TASK OBJECTIVE. The word "Menurut" marks the lines to keep; find each one in the data and copy it.

Stored data entries.

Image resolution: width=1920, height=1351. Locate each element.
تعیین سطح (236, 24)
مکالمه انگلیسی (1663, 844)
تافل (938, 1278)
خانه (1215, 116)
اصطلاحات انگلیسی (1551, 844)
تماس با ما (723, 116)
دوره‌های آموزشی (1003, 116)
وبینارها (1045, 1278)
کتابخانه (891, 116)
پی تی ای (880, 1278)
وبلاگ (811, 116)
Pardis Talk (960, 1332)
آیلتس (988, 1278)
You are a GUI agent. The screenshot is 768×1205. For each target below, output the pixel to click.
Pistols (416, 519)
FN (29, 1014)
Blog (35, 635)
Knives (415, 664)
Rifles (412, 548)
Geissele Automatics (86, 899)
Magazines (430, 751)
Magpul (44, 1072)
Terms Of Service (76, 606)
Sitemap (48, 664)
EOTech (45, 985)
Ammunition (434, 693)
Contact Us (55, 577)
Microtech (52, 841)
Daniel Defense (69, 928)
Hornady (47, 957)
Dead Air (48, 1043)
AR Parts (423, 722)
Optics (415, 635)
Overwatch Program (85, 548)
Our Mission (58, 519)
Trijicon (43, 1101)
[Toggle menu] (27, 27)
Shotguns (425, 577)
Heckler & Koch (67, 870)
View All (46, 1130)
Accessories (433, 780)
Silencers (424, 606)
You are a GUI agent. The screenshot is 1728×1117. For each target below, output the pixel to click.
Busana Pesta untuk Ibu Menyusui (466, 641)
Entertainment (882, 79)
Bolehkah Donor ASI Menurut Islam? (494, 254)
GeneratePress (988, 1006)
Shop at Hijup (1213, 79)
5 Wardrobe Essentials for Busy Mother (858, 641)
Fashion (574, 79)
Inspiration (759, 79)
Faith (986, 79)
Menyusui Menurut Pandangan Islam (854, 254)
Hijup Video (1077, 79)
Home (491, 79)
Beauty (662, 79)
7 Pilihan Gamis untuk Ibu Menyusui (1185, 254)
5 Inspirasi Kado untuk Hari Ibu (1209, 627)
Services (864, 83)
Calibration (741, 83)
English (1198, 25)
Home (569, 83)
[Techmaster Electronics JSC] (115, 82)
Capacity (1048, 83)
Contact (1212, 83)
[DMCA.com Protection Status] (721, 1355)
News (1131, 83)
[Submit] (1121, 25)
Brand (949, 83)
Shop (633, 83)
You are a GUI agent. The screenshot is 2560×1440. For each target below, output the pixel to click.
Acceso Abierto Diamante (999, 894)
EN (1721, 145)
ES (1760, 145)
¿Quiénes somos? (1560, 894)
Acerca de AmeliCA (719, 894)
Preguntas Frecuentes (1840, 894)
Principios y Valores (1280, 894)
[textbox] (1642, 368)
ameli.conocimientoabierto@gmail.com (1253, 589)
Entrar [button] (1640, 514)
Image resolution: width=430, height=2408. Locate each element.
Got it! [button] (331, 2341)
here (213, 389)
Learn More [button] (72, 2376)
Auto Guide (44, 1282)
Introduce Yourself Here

REPLY TO THE EXERCISE.
Bolehkah Donor ASI Menurut Islam? (494, 254)
Menyusui Menurut Pandangan Islam (854, 254)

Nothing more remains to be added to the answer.